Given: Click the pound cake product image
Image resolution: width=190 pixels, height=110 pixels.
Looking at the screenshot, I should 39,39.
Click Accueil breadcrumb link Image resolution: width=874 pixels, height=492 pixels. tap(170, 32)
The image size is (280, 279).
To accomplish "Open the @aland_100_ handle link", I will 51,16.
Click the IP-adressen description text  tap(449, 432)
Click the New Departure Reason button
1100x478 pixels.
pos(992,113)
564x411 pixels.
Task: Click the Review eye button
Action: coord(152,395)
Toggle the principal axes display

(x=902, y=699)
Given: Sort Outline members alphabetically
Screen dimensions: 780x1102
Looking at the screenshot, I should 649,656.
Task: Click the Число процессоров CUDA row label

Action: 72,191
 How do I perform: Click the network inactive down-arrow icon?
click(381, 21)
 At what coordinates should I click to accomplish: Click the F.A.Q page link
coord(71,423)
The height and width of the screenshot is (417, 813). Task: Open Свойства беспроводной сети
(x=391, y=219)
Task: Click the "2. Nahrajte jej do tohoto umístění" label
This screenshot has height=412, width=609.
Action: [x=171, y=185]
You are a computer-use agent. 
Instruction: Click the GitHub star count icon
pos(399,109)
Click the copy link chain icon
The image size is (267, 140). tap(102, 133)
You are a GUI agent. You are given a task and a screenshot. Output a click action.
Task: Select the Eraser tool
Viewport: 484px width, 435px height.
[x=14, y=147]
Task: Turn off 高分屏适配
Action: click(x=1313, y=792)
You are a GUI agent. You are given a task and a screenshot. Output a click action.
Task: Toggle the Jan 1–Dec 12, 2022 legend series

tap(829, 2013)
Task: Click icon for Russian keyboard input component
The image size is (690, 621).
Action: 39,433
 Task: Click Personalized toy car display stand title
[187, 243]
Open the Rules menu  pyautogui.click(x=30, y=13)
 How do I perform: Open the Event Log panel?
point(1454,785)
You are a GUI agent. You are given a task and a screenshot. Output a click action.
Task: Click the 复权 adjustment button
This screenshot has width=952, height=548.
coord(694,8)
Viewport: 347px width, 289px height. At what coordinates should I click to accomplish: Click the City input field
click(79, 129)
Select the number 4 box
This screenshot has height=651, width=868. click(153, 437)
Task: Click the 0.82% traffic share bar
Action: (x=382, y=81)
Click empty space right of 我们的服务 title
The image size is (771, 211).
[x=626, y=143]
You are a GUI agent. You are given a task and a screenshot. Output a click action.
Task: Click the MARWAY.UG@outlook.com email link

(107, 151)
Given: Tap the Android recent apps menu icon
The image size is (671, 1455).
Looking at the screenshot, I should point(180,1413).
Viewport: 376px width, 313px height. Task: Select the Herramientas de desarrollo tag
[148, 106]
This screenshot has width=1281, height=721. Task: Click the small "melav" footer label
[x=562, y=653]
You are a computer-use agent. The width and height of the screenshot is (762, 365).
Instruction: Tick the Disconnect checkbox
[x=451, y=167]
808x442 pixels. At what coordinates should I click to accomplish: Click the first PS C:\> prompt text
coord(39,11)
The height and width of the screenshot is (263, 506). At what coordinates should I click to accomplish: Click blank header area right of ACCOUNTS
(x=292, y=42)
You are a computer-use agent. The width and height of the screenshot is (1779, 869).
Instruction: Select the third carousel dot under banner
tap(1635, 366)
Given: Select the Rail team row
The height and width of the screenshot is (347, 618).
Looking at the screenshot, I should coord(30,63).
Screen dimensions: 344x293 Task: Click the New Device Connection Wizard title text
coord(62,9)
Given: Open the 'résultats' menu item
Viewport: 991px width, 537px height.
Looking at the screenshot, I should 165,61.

EXERCISE INSTRUCTIONS: Every entry above, from first to last, should be repeated exactly.

ANSWER SECTION:
Given: Click the pound cake product image
Image resolution: width=190 pixels, height=110 pixels.
Looking at the screenshot, I should 39,39.
Click Accueil breadcrumb link Image resolution: width=874 pixels, height=492 pixels. tap(170, 32)
The image size is (280, 279).
To accomplish "Open the @aland_100_ handle link", I will 51,16.
Click the IP-adressen description text  tap(449, 432)
Click the New Departure Reason button
1100x478 pixels.
pos(992,113)
564x411 pixels.
Task: Click the Review eye button
Action: coord(152,395)
Toggle the principal axes display

(x=902, y=699)
Given: Sort Outline members alphabetically
Screen dimensions: 780x1102
Looking at the screenshot, I should 649,656.
Task: Click the Число процессоров CUDA row label

Action: 72,191
 How do I perform: Click the network inactive down-arrow icon?
click(381, 21)
 At what coordinates should I click to accomplish: Click the F.A.Q page link
coord(71,423)
The height and width of the screenshot is (417, 813). Task: Open Свойства беспроводной сети
(x=391, y=219)
Task: Click the "2. Nahrajte jej do tohoto umístění" label
This screenshot has height=412, width=609.
Action: [x=171, y=185]
You are a computer-use agent. 
Instruction: Click the GitHub star count icon
pos(399,109)
Click the copy link chain icon
The image size is (267, 140). tap(102, 133)
You are a GUI agent. You are given a task and a screenshot. Output a click action.
Task: Select the Eraser tool
Viewport: 484px width, 435px height.
[x=14, y=147]
Task: Turn off 高分屏适配
Action: click(x=1313, y=792)
You are a GUI agent. You are given a task and a screenshot. Output a click action.
Task: Toggle the Jan 1–Dec 12, 2022 legend series

tap(829, 2013)
Task: Click icon for Russian keyboard input component
The image size is (690, 621).
Action: 39,433
 Task: Click Personalized toy car display stand title
[187, 243]
Open the Rules menu  pyautogui.click(x=30, y=13)
 How do I perform: Open the Event Log panel?
point(1454,785)
You are a GUI agent. You are given a task and a screenshot. Output a click action.
Task: Click the 复权 adjustment button
This screenshot has width=952, height=548.
coord(694,8)
Viewport: 347px width, 289px height. At what coordinates should I click to accomplish: Click the City input field
click(79, 129)
Select the number 4 box
This screenshot has height=651, width=868. click(153, 437)
Task: Click the 0.82% traffic share bar
Action: (x=382, y=81)
Click empty space right of 我们的服务 title
The image size is (771, 211).
[x=626, y=143]
You are a GUI agent. You are given a task and a screenshot. Output a click action.
Task: Click the MARWAY.UG@outlook.com email link

(107, 151)
Given: Tap the Android recent apps menu icon
The image size is (671, 1455).
Looking at the screenshot, I should point(180,1413).
Viewport: 376px width, 313px height. Task: Select the Herramientas de desarrollo tag
[148, 106]
This screenshot has width=1281, height=721. Task: Click the small "melav" footer label
[x=562, y=653]
You are a computer-use agent. The width and height of the screenshot is (762, 365).
Instruction: Tick the Disconnect checkbox
[x=451, y=167]
808x442 pixels. At what coordinates should I click to accomplish: Click the first PS C:\> prompt text
coord(39,11)
The height and width of the screenshot is (263, 506). At what coordinates should I click to accomplish: Click blank header area right of ACCOUNTS
(x=292, y=42)
You are a computer-use agent. The width and height of the screenshot is (1779, 869).
Instruction: Select the third carousel dot under banner
tap(1635, 366)
Given: Select the Rail team row
The height and width of the screenshot is (347, 618).
Looking at the screenshot, I should coord(30,63).
Screen dimensions: 344x293 Task: Click the New Device Connection Wizard title text
coord(62,9)
Given: Open the 'résultats' menu item
Viewport: 991px width, 537px height.
Looking at the screenshot, I should 165,61.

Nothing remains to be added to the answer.